Each of the thirteen chapters considers honour in a particular sphere - legal, political, religious or personal - and in different contexts determined by the distinctive and changing matrix of race, gender and class, as well as the distinctions of free and unfree status in each colony. Early chapters in the volume show how and why the political, ideological and moral stakes of the concept of honour were particularly important in colonial societies; later chapters look more closely at the social behaviour and the purchase of honour among specific groups. Collectively, the chapters show that there was no clear distinction between political and social life, and that honour crossed between the public and private spheres.

This exciting new collection brings together new and established historians of Australia and South Africa to highlight thought-provoking parallels and contrasts between the Cape and Australian colonies that will be of interest to all scholars of colonial societies and the concept of honour.

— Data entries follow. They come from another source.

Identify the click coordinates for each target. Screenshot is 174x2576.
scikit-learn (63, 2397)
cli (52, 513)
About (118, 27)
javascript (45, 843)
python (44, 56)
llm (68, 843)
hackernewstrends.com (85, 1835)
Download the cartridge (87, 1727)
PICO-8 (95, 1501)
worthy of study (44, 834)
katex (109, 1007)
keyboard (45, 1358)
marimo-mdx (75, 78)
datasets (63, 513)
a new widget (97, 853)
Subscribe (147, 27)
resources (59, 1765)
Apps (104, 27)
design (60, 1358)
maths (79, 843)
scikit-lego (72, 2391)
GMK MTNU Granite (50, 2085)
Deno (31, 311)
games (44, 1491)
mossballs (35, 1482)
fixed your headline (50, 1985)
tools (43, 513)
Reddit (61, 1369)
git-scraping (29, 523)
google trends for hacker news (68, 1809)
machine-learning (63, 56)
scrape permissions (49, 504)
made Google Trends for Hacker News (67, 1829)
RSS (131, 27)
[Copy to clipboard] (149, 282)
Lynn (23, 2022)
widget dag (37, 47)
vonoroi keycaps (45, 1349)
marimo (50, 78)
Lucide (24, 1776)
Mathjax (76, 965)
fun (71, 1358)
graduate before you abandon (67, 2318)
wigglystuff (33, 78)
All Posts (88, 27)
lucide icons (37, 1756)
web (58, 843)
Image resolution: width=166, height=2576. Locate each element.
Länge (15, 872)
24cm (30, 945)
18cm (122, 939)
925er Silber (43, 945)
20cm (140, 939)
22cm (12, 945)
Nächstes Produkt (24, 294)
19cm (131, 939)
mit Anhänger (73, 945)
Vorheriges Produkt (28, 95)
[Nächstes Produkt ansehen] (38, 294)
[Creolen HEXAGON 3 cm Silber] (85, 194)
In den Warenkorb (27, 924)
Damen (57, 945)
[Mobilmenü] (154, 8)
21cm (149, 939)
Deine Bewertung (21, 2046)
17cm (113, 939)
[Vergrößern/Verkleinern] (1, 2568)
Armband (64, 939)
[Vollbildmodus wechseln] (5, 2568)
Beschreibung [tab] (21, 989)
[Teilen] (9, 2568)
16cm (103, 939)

Penny Russell is Bicentennial Professor of Australian History at the University of Sydney. Her publications include Savage or Civilised? Manners in colonial Australia (2010) and This Errant Lady: Jane Franklin’s journey to Port Phillip and Sydney, 1839 (2002).

Nigel Worden is King George V Professor of History at the University of Cape Town. His publications include, Cape Town between East and West: Social identity in a Dutch colonial town (2012), The Making of Modern South Africa 5ed. (2011) and Cape Town: The making of a city (1998).